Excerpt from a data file
[START]

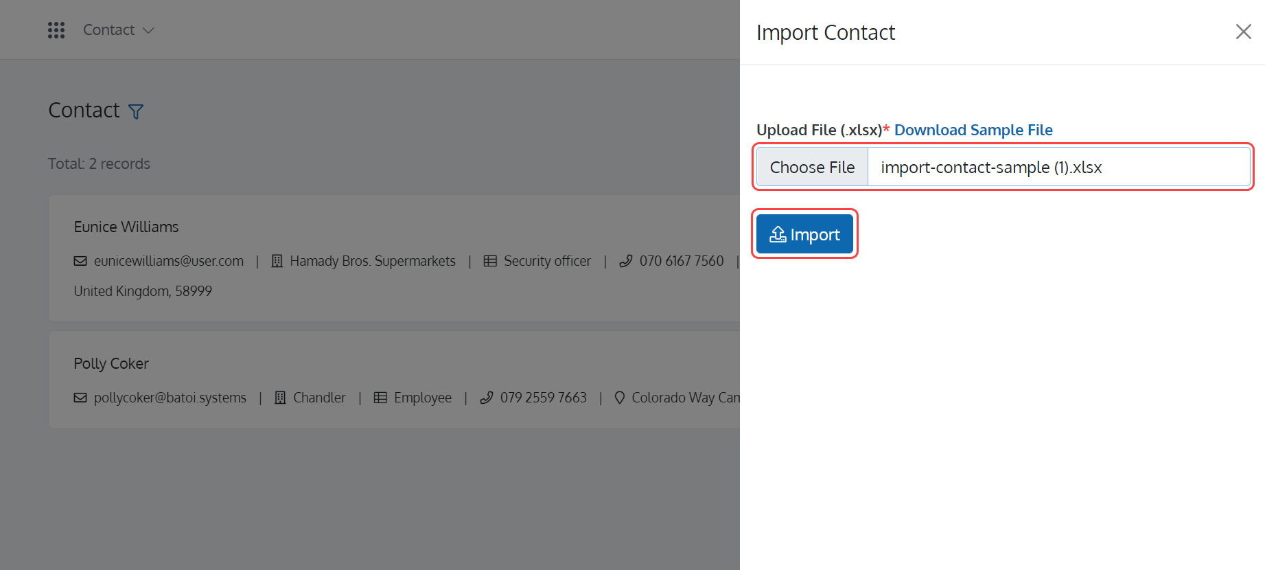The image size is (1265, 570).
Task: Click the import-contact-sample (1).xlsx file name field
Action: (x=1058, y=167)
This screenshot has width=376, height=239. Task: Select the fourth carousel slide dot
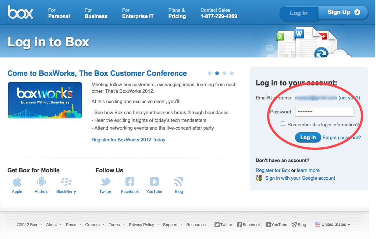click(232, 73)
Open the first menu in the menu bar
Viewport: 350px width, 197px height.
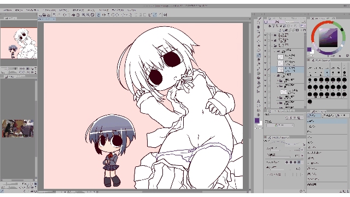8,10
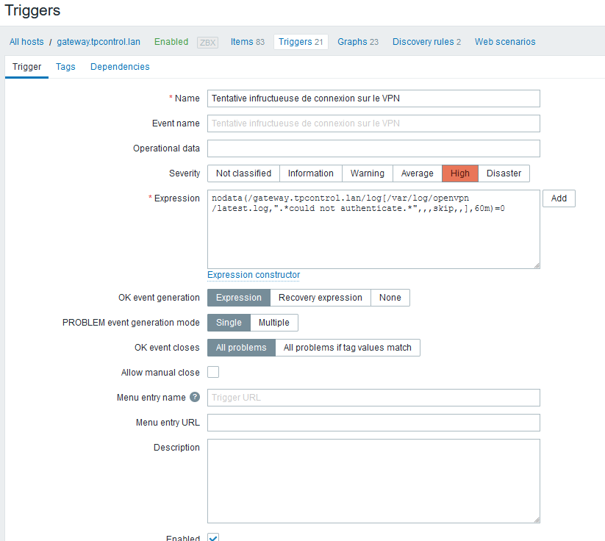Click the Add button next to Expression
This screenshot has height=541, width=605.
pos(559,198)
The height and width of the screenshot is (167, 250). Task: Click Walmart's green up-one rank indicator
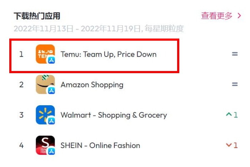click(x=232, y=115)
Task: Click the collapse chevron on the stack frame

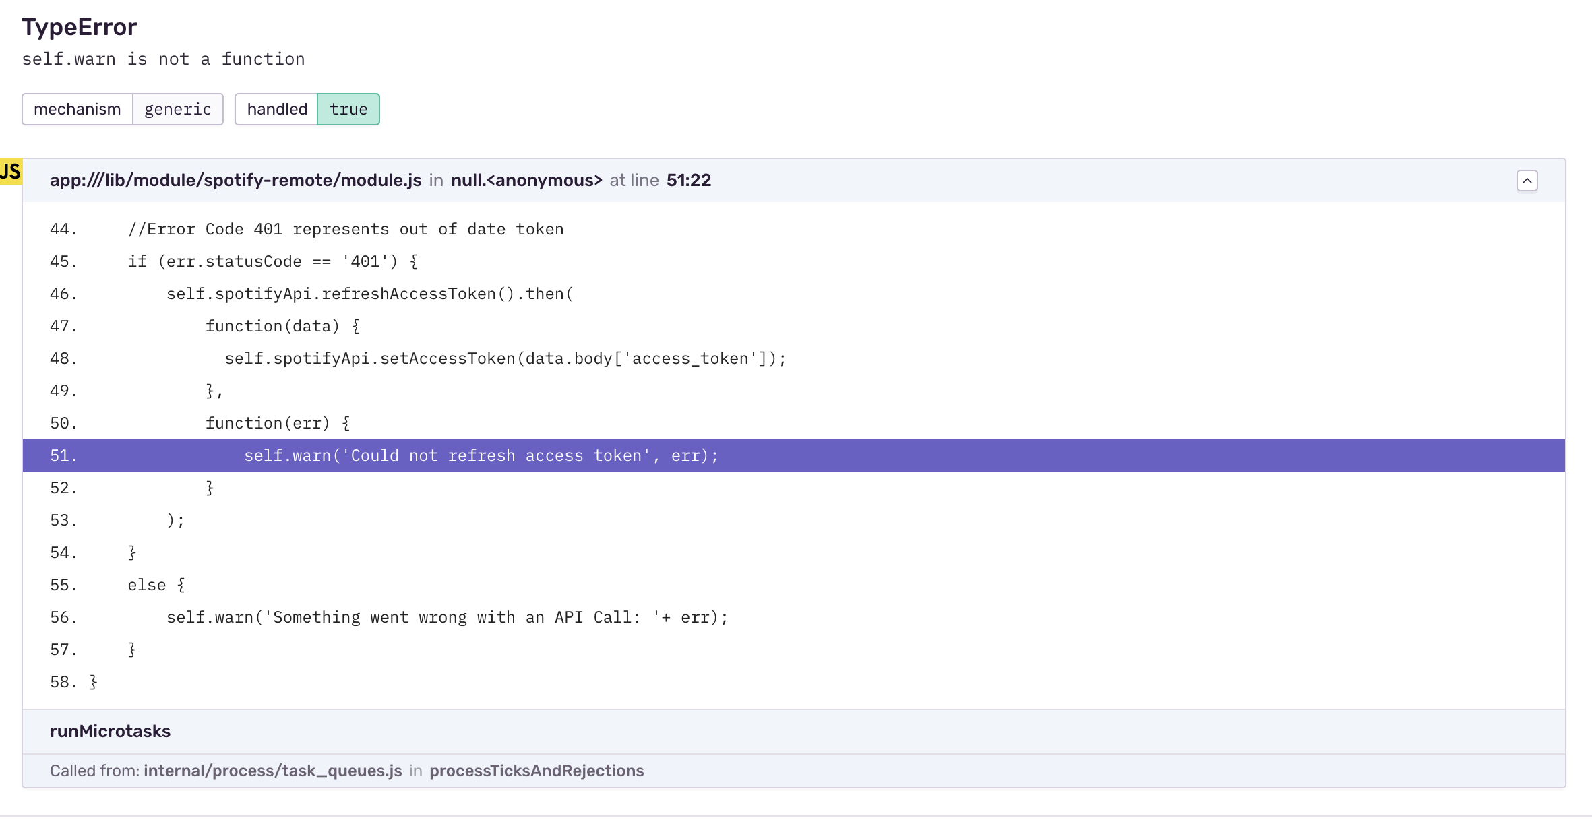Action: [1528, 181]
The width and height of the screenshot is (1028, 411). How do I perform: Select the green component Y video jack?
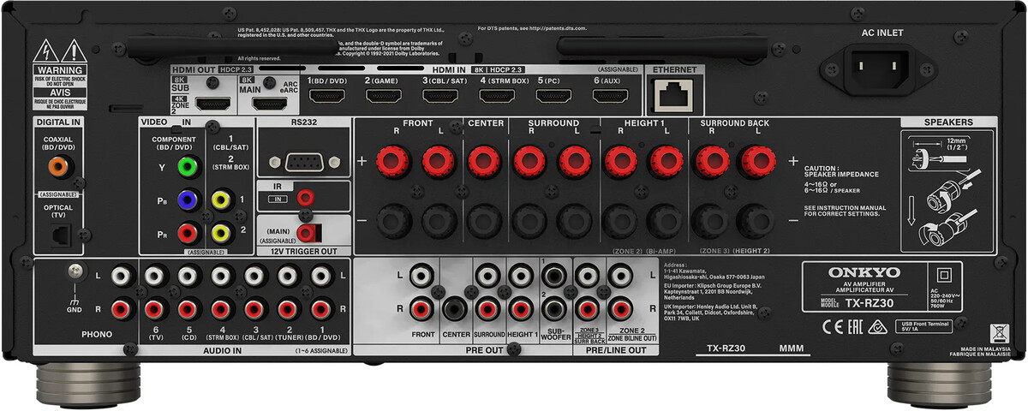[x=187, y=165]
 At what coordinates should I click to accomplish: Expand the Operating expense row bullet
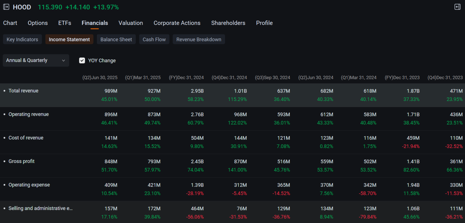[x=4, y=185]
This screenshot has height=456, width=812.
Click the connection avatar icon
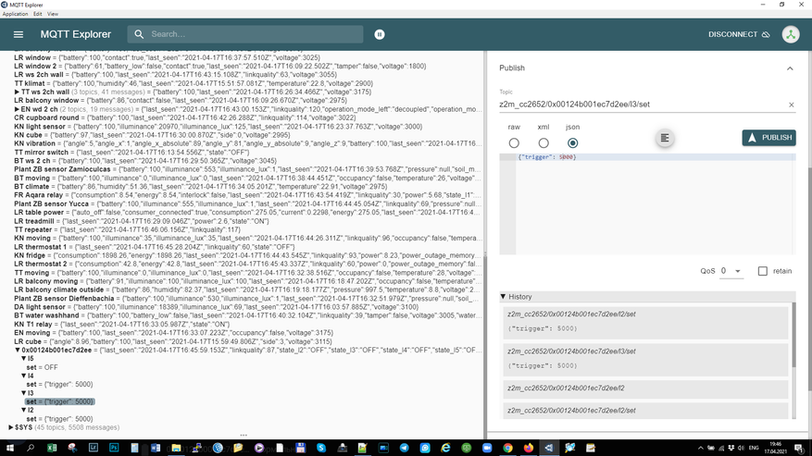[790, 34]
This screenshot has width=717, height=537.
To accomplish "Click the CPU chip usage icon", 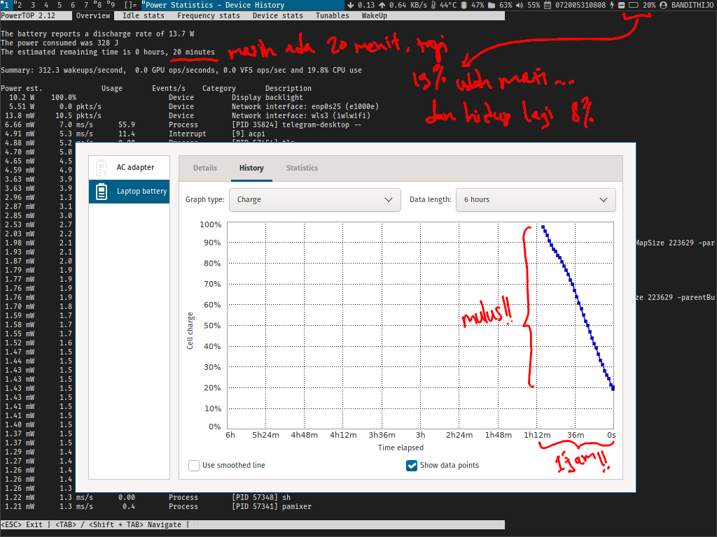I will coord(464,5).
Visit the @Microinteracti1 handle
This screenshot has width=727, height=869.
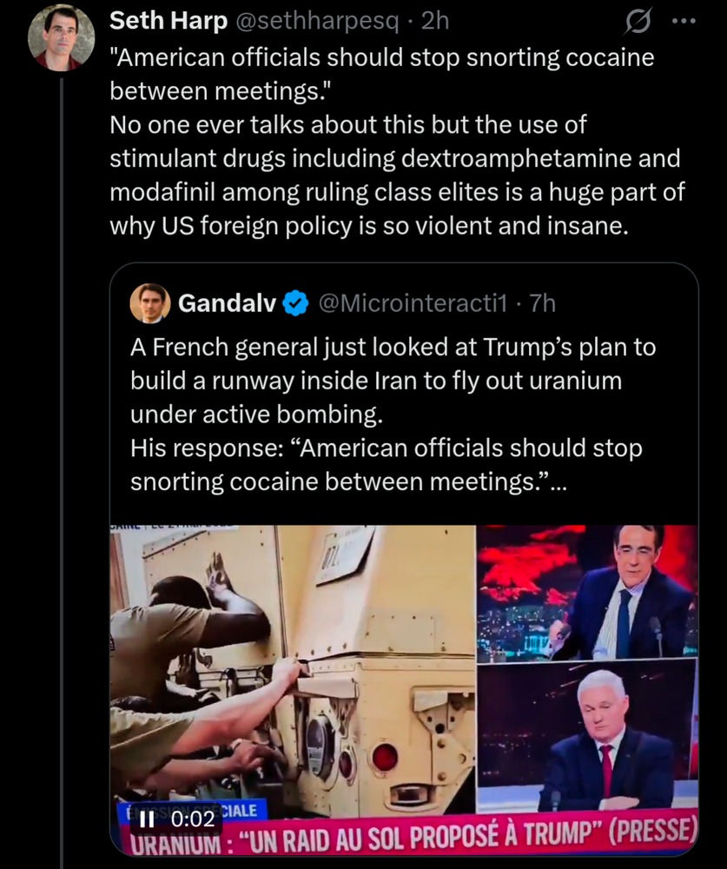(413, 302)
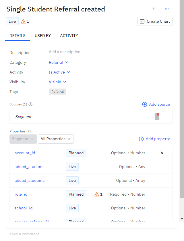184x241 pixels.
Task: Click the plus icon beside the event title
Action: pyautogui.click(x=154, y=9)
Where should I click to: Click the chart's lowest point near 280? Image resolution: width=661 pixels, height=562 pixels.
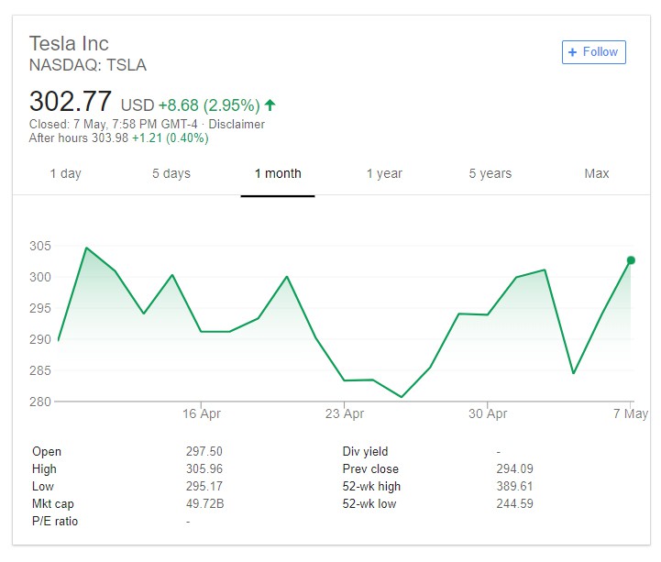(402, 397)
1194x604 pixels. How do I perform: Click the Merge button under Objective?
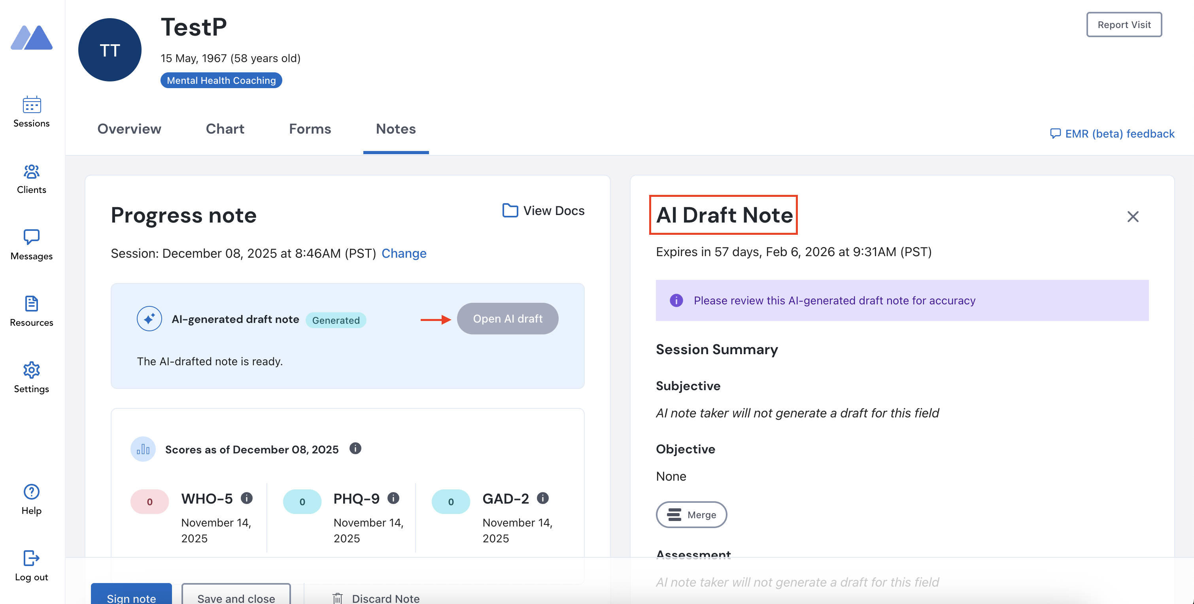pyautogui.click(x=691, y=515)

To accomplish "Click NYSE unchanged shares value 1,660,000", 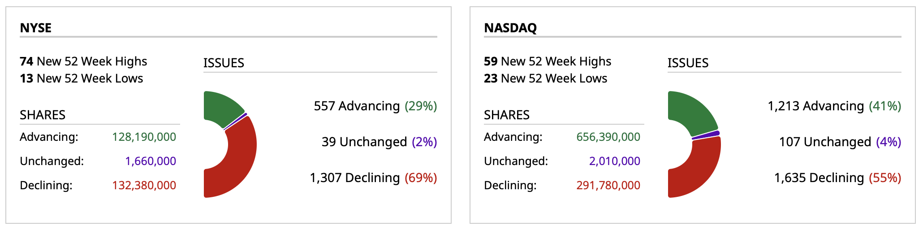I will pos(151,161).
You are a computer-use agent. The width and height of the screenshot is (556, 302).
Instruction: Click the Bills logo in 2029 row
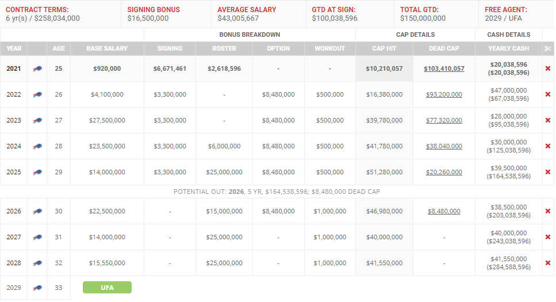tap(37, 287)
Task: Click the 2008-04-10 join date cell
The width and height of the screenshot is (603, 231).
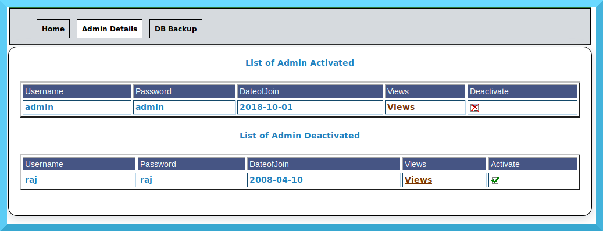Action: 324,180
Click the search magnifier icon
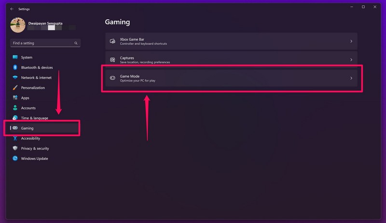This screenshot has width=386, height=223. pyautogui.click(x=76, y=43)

[END]

State how many lines in the data above contain the string "perform". Reply with the number only.

2